## Work to be completed
Output every non-blank line of the material below as a Markdown table with two columns, Row and Line, numbering the rows in order.

[Pointing records for text and elements]

* Begin *

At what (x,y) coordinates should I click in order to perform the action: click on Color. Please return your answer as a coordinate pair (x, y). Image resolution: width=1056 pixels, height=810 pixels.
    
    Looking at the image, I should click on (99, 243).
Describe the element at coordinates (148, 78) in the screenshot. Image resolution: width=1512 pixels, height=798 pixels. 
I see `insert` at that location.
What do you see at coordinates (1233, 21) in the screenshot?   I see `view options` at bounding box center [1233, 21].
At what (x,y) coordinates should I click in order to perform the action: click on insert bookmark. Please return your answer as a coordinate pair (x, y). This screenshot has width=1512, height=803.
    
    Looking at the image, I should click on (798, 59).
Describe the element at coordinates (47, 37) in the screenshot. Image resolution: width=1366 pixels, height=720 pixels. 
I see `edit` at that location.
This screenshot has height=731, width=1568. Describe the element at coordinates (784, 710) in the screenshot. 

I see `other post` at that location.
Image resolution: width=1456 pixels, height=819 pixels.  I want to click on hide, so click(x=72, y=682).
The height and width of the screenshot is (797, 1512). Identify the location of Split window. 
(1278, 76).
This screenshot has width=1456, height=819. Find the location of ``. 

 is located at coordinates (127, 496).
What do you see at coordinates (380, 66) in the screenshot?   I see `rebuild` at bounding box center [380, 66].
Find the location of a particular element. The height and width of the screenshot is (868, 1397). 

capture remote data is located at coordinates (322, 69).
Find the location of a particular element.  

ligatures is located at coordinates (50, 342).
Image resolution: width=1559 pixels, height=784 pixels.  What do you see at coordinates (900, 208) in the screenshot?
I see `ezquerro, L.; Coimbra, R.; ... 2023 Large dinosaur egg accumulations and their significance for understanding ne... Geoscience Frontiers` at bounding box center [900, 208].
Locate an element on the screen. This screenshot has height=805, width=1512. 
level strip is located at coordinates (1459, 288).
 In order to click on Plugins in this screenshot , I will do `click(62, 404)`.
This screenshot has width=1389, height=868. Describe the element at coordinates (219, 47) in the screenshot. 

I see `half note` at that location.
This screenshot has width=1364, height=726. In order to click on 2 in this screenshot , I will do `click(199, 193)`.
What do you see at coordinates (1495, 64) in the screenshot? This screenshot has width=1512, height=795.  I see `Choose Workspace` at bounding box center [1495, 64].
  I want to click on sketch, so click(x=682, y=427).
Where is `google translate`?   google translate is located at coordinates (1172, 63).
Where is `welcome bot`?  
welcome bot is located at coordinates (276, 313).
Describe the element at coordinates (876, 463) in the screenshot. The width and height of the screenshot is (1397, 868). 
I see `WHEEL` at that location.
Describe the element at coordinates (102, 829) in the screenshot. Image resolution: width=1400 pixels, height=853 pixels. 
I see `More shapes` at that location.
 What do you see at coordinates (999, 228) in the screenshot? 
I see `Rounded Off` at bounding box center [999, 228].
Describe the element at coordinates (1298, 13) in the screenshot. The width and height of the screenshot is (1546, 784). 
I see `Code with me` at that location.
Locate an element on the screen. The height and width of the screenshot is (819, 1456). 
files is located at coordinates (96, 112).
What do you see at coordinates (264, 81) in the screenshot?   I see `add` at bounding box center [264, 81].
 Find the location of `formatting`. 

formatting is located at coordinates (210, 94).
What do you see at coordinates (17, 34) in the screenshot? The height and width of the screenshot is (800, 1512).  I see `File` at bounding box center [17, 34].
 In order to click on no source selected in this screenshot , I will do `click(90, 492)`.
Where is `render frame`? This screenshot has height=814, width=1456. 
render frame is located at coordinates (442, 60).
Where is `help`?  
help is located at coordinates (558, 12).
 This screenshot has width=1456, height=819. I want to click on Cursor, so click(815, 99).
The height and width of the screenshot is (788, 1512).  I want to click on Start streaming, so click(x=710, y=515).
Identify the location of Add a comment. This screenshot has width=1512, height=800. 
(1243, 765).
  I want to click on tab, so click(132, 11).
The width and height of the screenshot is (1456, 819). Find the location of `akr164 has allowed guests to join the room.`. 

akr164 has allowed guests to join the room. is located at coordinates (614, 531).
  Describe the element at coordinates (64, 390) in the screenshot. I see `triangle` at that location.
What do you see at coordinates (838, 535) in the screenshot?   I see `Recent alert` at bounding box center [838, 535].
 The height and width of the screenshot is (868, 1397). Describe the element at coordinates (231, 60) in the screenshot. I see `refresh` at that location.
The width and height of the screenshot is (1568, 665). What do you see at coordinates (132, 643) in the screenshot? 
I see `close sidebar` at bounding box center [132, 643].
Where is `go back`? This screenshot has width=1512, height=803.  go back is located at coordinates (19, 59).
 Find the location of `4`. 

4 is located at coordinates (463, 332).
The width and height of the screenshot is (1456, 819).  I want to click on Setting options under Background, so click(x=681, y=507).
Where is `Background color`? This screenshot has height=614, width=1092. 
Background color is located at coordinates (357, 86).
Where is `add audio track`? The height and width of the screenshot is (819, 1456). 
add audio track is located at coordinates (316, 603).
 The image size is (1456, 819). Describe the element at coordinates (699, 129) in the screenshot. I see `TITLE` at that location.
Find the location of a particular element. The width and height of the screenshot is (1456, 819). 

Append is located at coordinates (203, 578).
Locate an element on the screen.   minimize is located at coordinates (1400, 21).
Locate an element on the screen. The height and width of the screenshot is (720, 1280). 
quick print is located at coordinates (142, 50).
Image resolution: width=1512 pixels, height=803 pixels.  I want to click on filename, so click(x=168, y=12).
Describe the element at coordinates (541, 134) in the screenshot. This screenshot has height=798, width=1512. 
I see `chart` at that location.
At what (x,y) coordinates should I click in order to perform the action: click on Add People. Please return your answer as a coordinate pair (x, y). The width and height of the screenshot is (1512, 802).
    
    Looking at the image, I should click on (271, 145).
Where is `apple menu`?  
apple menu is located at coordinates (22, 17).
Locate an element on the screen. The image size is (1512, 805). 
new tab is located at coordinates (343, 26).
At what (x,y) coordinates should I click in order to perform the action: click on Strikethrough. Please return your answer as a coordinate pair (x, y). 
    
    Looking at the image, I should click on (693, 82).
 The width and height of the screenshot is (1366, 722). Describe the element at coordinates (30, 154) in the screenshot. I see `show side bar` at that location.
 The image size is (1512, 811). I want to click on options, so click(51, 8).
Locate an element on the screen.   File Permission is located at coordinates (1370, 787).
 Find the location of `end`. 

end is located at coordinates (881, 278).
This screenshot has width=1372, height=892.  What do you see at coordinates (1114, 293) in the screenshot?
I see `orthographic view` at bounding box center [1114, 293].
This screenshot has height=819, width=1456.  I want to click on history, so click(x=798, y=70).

* End *

## Written answer
| Row | Line |
|---|---|
| 1 | At what (x,y) coordinates should I click in order to perform the action: click on Color. Please return your answer as a coordinate pair (x, y). Image resolution: width=1056 pixels, height=810 pixels. |
| 2 |     Looking at the image, I should click on (99, 243). |
| 3 | Describe the element at coordinates (148, 78) in the screenshot. Image resolution: width=1512 pixels, height=798 pixels.  |
| 4 | I see `insert` at that location. |
| 5 | What do you see at coordinates (1233, 21) in the screenshot?   I see `view options` at bounding box center [1233, 21]. |
| 6 | At what (x,y) coordinates should I click in order to perform the action: click on insert bookmark. Please return your answer as a coordinate pair (x, y). This screenshot has width=1512, height=803. |
| 7 |     Looking at the image, I should click on (798, 59). |
| 8 | Describe the element at coordinates (47, 37) in the screenshot. Image resolution: width=1366 pixels, height=720 pixels.  |
| 9 | I see `edit` at that location. |
| 10 | This screenshot has height=731, width=1568. Describe the element at coordinates (784, 710) in the screenshot.  |
| 11 | I see `other post` at that location. |
| 12 | Image resolution: width=1456 pixels, height=819 pixels.  I want to click on hide, so click(x=72, y=682). |
| 13 | The height and width of the screenshot is (797, 1512). Identify the location of Split window.  |
| 14 | (1278, 76). |
| 15 | This screenshot has width=1456, height=819. Find the location of ``.  |
| 16 |  is located at coordinates (127, 496). |
| 17 | What do you see at coordinates (380, 66) in the screenshot?   I see `rebuild` at bounding box center [380, 66]. |
| 18 | Find the location of a particular element. The height and width of the screenshot is (868, 1397).  |
| 19 | capture remote data is located at coordinates (322, 69). |
| 20 | Find the location of a particular element.   |
| 21 | ligatures is located at coordinates (50, 342). |
| 22 | Image resolution: width=1559 pixels, height=784 pixels.  What do you see at coordinates (900, 208) in the screenshot? |
| 23 | I see `ezquerro, L.; Coimbra, R.; ... 2023 Large dinosaur egg accumulations and their significance for understanding ne... Geoscience Frontiers` at bounding box center [900, 208]. |
| 24 | Locate an element on the screen. This screenshot has height=805, width=1512.  |
| 25 | level strip is located at coordinates (1459, 288). |
| 26 |  In order to click on Plugins in this screenshot , I will do `click(62, 404)`. |
| 27 | This screenshot has width=1389, height=868. Describe the element at coordinates (219, 47) in the screenshot.  |
| 28 | I see `half note` at that location. |
| 29 | This screenshot has width=1364, height=726. In order to click on 2 in this screenshot , I will do `click(199, 193)`. |
| 30 | What do you see at coordinates (1495, 64) in the screenshot? This screenshot has width=1512, height=795.  I see `Choose Workspace` at bounding box center [1495, 64]. |
| 31 |   I want to click on sketch, so click(x=682, y=427). |
| 32 | Where is `google translate`?   google translate is located at coordinates (1172, 63). |
| 33 | Where is `welcome bot`?   |
| 34 | welcome bot is located at coordinates (276, 313). |
| 35 | Describe the element at coordinates (876, 463) in the screenshot. The width and height of the screenshot is (1397, 868).  |
| 36 | I see `WHEEL` at that location. |
| 37 | Describe the element at coordinates (102, 829) in the screenshot. Image resolution: width=1400 pixels, height=853 pixels.  |
| 38 | I see `More shapes` at that location. |
| 39 |  What do you see at coordinates (999, 228) in the screenshot?  |
| 40 | I see `Rounded Off` at bounding box center [999, 228]. |
| 41 | Describe the element at coordinates (1298, 13) in the screenshot. The width and height of the screenshot is (1546, 784).  |
| 42 | I see `Code with me` at that location. |
| 43 | Locate an element on the screen. The height and width of the screenshot is (819, 1456).  |
| 44 | files is located at coordinates (96, 112). |
| 45 | What do you see at coordinates (264, 81) in the screenshot?   I see `add` at bounding box center [264, 81]. |
| 46 |  Find the location of `formatting`.  |
| 47 | formatting is located at coordinates (210, 94). |
| 48 | What do you see at coordinates (17, 34) in the screenshot? The height and width of the screenshot is (800, 1512).  I see `File` at bounding box center [17, 34]. |
| 49 |  In order to click on no source selected in this screenshot , I will do `click(90, 492)`. |
| 50 | Where is `render frame`? This screenshot has height=814, width=1456.  |
| 51 | render frame is located at coordinates (442, 60). |
| 52 | Where is `help`?   |
| 53 | help is located at coordinates (558, 12). |
| 54 |  This screenshot has width=1456, height=819. I want to click on Cursor, so click(815, 99). |
| 55 | The height and width of the screenshot is (788, 1512).  I want to click on Start streaming, so click(x=710, y=515). |
| 56 | Identify the location of Add a comment. This screenshot has width=1512, height=800.  |
| 57 | (1243, 765). |
| 58 |   I want to click on tab, so click(132, 11). |
| 59 | The width and height of the screenshot is (1456, 819). Find the location of `akr164 has allowed guests to join the room.`.  |
| 60 | akr164 has allowed guests to join the room. is located at coordinates (614, 531). |
| 61 |   Describe the element at coordinates (64, 390) in the screenshot. I see `triangle` at that location. |
| 62 | What do you see at coordinates (838, 535) in the screenshot?   I see `Recent alert` at bounding box center [838, 535]. |
| 63 |  The height and width of the screenshot is (868, 1397). Describe the element at coordinates (231, 60) in the screenshot. I see `refresh` at that location. |
| 64 | The width and height of the screenshot is (1568, 665). What do you see at coordinates (132, 643) in the screenshot?  |
| 65 | I see `close sidebar` at bounding box center [132, 643]. |
| 66 | Where is `go back`? This screenshot has width=1512, height=803.  go back is located at coordinates (19, 59). |
| 67 |  Find the location of `4`.  |
| 68 | 4 is located at coordinates (463, 332). |
| 69 | The width and height of the screenshot is (1456, 819).  I want to click on Setting options under Background, so click(x=681, y=507). |
| 70 | Where is `Background color`? This screenshot has height=614, width=1092.  |
| 71 | Background color is located at coordinates (357, 86). |
| 72 | Where is `add audio track`? The height and width of the screenshot is (819, 1456).  |
| 73 | add audio track is located at coordinates (316, 603). |
| 74 |  The image size is (1456, 819). Describe the element at coordinates (699, 129) in the screenshot. I see `TITLE` at that location. |
| 75 | Find the location of a particular element. The width and height of the screenshot is (1456, 819).  |
| 76 | Append is located at coordinates (203, 578). |
| 77 | Locate an element on the screen.   minimize is located at coordinates (1400, 21). |
| 78 | Locate an element on the screen. The height and width of the screenshot is (720, 1280).  |
| 79 | quick print is located at coordinates (142, 50). |
| 80 | Image resolution: width=1512 pixels, height=803 pixels.  I want to click on filename, so click(x=168, y=12). |
| 81 | Describe the element at coordinates (541, 134) in the screenshot. This screenshot has height=798, width=1512.  |
| 82 | I see `chart` at that location. |
| 83 | At what (x,y) coordinates should I click in order to perform the action: click on Add People. Please return your answer as a coordinate pair (x, y). The width and height of the screenshot is (1512, 802). |
| 84 |     Looking at the image, I should click on (271, 145). |
| 85 | Where is `apple menu`?   |
| 86 | apple menu is located at coordinates (22, 17). |
| 87 | Locate an element on the screen. The image size is (1512, 805).  |
| 88 | new tab is located at coordinates (343, 26). |
| 89 | At what (x,y) coordinates should I click in order to perform the action: click on Strikethrough. Please return your answer as a coordinate pair (x, y).  |
| 90 |     Looking at the image, I should click on (693, 82). |
| 91 |  The width and height of the screenshot is (1366, 722). Describe the element at coordinates (30, 154) in the screenshot. I see `show side bar` at that location. |
| 92 |  The image size is (1512, 811). I want to click on options, so click(51, 8). |
| 93 | Locate an element on the screen.   File Permission is located at coordinates (1370, 787). |
| 94 |  Find the location of `end`.  |
| 95 | end is located at coordinates (881, 278). |
| 96 | This screenshot has width=1372, height=892.  What do you see at coordinates (1114, 293) in the screenshot? |
| 97 | I see `orthographic view` at bounding box center [1114, 293]. |
| 98 | This screenshot has height=819, width=1456.  I want to click on history, so click(x=798, y=70). |